À quelques jours du coup d’envoi de la Coupe du Monde 2026, le Ghana aborde sa quatrième participation avec un nouveau sélectionneur, Carlos Queiroz, et une question centrale : cette équipe peut‑elle retrouver l’élan qui l’avait menée jusqu’aux quarts de finale en 2010 ? Placés dans le groupe L avec l’Angleterre, la Croatie et le Panama, les Black Stars arrivent avec du talent, mais aussi des incertitudes.
Un système de jeu encore en construction
Le match de préparation disputé à Cardiff contre le Pays de Galles a offert un premier aperçu du Ghana version Queiroz. La première période a rappelé les limites de l’ère Otto Addo : bloc bas fragile, pressing désorganisé, transitions mal gérées. La seconde mi‑temps, en revanche, a montré une équipe plus cohérente, avec un bloc médian compact, un pressing mieux synchronisé et une meilleure couverture des couloirs.
Contrairement à son prédécesseur, Queiroz mise sur une défense à quatre. Face aux Gallois, il a aligné un double pivot Elisha Owusu – Thomas Partey, mais ce dernier, en manque de rythme, a été remplacé après la pause par Caleb Yirenkyi. Le jeune milieu a immédiatement apporté dynamisme et verticalité, inscrivant même le but ghanéen, associé à Kwasi Sibo.
Le 12 juin, la FIFA a confirmé que Thomas Partey s’était vu refuser l’entrée au Canada. Il manquera donc le match d’ouverture contre le Panama, un coup dur pour l’équilibre du milieu.
Des options offensives variées, mais une finition préoccupante
Sur les ailes, Ernest Nuamah et Christopher Bonsu Baah se disputent le poste de titulaire à droite. Baah, brillant sur le côté gauche contre le Pays de Galles, pourrait néanmoins laisser sa place à Antoine Semenyo, attendu comme titulaire naturel dans ce couloir.
Iñaki Williams, Kamaldeen Sulemana et Abdul Fatawu devraient débuter sur le banc, offrant des solutions de rotation.

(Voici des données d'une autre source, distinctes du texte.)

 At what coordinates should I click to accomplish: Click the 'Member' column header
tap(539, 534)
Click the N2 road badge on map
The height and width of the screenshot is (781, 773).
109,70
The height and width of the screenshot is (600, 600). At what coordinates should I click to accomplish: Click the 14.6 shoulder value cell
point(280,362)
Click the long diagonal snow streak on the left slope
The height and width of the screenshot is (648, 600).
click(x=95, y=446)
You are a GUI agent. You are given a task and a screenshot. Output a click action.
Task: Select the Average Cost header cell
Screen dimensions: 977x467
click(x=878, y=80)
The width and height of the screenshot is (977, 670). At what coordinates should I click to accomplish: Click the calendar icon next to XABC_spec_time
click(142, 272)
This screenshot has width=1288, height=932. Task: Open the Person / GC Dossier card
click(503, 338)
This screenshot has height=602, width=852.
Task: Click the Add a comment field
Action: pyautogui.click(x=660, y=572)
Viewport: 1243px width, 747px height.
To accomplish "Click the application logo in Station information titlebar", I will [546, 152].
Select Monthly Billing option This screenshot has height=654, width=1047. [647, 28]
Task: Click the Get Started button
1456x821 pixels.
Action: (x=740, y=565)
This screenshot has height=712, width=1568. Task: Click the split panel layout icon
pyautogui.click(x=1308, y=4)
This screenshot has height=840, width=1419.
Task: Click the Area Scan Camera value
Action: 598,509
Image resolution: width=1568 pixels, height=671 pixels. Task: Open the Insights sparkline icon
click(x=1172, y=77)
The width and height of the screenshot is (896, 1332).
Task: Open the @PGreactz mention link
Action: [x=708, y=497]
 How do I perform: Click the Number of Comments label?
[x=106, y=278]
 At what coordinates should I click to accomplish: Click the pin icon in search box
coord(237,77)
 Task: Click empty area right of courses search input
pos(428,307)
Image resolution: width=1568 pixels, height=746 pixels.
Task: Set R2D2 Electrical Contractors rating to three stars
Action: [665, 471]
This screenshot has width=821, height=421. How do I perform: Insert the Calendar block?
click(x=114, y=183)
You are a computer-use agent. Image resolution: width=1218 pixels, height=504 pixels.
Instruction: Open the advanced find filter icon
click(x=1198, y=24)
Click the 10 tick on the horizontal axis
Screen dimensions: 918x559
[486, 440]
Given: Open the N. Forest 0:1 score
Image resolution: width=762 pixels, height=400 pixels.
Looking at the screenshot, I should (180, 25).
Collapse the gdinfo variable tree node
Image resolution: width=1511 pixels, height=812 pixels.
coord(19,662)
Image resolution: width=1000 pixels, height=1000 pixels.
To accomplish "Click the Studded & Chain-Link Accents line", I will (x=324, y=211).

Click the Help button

Le vrai problème reste la finition. Jordan Ayew, pourtant décisif en éliminatoires (14 contributions), sort d’une saison compliquée à Leicester : seulement six buts et un temps de jeu irrégulier dans une équipe reléguée en League One.
Les espoirs offensifs reposent donc sur Antoine Semenyo, auteur de 17 buts et 4 passes décisives en Premier League avec Manchester City. Son explosivité et sa capacité à attaquer la profondeur pourraient transformer le visage offensif des Black Stars.
Carlos Queiroz face au plus grand défi de sa carrière
Avec une carrière riche — Real Madrid, Manchester United, quatre Coupes du monde (Portugal 2010, Iran 2014, 2018, 2022) — Carlos Queiroz n’a plus rien à prouver. Pourtant, il décrit sa mission actuelle comme la plus exigeante.
« Après huit sélections nationales et plusieurs compétitions importantes, c’est le plus grand défi de ma carrière. Quand on travaille pour le Ghana, ils n’attendent rien d’autre que gagner, gagner, gagner. »
La pression est immense, mais l’expérience du technicien portugais pourrait être un atout majeur dans un groupe relevé.
Un groupe L difficile mais ouvert
Le Ghana débutera le 17 juin à Toronto contre le Panama, avant d’affronter l’Angleterre le 23 juin à Boston, puis la Croatie le 27 juin à Philadelphie.
Avec un effectif talentueux mais encore en phase d’adaptation, les Black Stars devront rapidement trouver leur rythme pour viser les huitièmes de finale — et pourquoi pas égaler l’exploit de 2010.